── Sayfa Alıntısı ──
Sayın Adnan Oktar'ın 2 Aralık 2011 tarihli röportajından Tevbe Suresi ile ilgili açıklamalar.
ADNAN OKTAR: “Allah'a iman edin, O'nun elçisi ile cihad etmeye çıkın,” İslam’a hizmet edin, tebliğe çıkın, “diye bir sure indirildiği zaman onlardan servet sahibi olanlar,” imkan sahibi olanlar, “senden izin isteyip: “Bizi bırak, oturanlarla birlikte oturalım” dediler.” “Biz uzaklaşalım, ayrı olalım. Müslümanlarla birlikte olmayalım” diye izin istiyorlar. “Geri kalanlarla birlikte olmayı seçtiler.” Müslümanlarla birlikte olmayan diğer bölümle, diğer parçalarıyla, diğer ekipleriyle, diğer kardeşleriyle birlikte olmayı seçtiler. “Onların kalpleri mühürlenmiştir. Bundan dolayı kavrayıp-anlamazlar” diyor Allah Tevbe Suresi, 86-87’de. “Bunlar geride kalanlarla birlikte olmayı seçerler” diyor Allah. Tevbe Suresi, 93.
“Ey iman edenler, ne oldu ki size, Allah yolunda mücadele edin, hazırlık yapın denildiği zaman, yer(iniz)de ağırlaşıp kaldınız?” diyor Cenab-ı Allah.
Sayın Adnan Oktar'ın 23 Ocak 2016 tarihli sohbetinden münafıklarla ilgili açıklamalar.
───
── Verilen Kayıtlar ──
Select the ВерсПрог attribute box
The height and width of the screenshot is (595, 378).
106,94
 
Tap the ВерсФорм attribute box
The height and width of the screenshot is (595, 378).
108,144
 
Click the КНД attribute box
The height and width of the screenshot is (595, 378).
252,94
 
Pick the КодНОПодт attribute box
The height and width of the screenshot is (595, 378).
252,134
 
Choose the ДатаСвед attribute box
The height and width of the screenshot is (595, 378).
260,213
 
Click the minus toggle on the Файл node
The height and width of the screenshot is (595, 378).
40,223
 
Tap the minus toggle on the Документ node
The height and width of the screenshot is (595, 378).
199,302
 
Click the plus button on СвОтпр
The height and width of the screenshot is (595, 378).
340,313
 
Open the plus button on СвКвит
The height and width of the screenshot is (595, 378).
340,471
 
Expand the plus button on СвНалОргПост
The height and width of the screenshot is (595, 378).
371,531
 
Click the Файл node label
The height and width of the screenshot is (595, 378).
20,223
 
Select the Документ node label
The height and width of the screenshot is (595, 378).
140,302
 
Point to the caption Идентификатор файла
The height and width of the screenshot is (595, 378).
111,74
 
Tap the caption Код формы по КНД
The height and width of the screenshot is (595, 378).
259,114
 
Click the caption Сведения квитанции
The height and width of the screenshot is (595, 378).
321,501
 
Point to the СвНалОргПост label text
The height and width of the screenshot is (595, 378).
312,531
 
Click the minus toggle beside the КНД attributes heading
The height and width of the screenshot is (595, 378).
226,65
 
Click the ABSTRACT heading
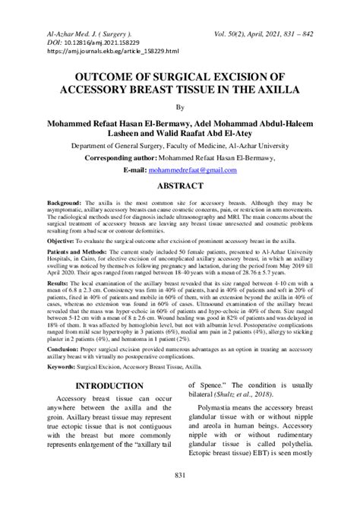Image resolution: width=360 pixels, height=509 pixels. [179, 186]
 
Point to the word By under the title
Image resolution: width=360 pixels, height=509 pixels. [180, 108]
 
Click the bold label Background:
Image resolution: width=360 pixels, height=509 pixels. [64, 205]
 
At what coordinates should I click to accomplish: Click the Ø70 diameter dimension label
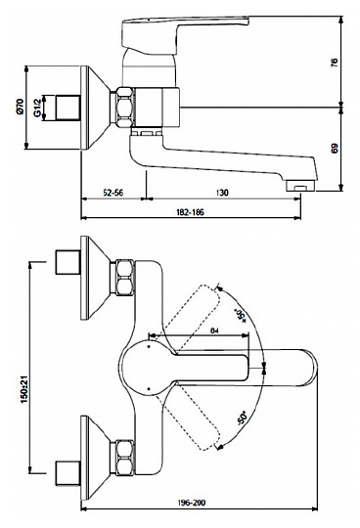click(21, 107)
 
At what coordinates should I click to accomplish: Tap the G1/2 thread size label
click(37, 107)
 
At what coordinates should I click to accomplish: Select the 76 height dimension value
click(334, 63)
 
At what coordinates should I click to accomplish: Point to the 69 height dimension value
click(334, 149)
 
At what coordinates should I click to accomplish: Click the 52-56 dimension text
click(113, 193)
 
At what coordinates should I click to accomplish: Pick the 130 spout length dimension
click(222, 193)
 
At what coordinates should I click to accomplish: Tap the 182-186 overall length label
click(190, 212)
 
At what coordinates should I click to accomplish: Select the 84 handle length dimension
click(214, 330)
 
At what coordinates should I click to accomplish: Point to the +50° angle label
click(242, 315)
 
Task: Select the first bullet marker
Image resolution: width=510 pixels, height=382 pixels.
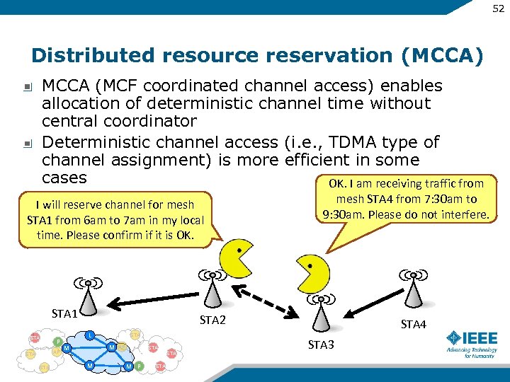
───
▶ Görev Tanımı
Sayfa alıntısında "Sayın Adnan Oktar'ın 2 Aralık" ile başlayıp "Tevbe Suresi, 93." ifadesine kadar süren kısmı, "servet sahibi" ifadesini "mal sahibi" ile değiştirerek yeniden yazın. Kayıtlar, sayfa alıntısından bağımsız ayrı bir malzemedir.

▶ Alıştırma Çıktısı
Sayın Adnan Oktar'ın 2 Aralık 2011 tarihli röportajından Tevbe Suresi ile ilgili açıklamalar.
ADNAN OKTAR: “Allah'a iman edin, O'nun elçisi ile cihad etmeye çıkın,” İslam’a hizmet edin, tebliğe çıkın, “diye bir sure indirildiği zaman onlardan mal sahibi olanlar,” imkan sahibi olanlar, “senden izin isteyip: “Bizi bırak, oturanlarla birlikte oturalım” dediler.” “Biz uzaklaşalım, ayrı olalım. Müslümanlarla birlikte olmayalım” diye izin istiyorlar. “Geri kalanlarla birlikte olmayı seçtiler.” Müslümanlarla birlikte olmayan diğer bölümle, diğer parçalarıyla, diğer ekipleriyle, diğer kardeşleriyle birlikte olmayı seçtiler. “Onların kalpleri mühürlenmiştir. Bundan dolayı kavrayıp-anlamazlar” diyor Allah Tevbe Suresi, 86-87’de. “Bunlar geride kalanlarla birlikte olmayı seçerler” diyor Allah. Tevbe Suresi, 93.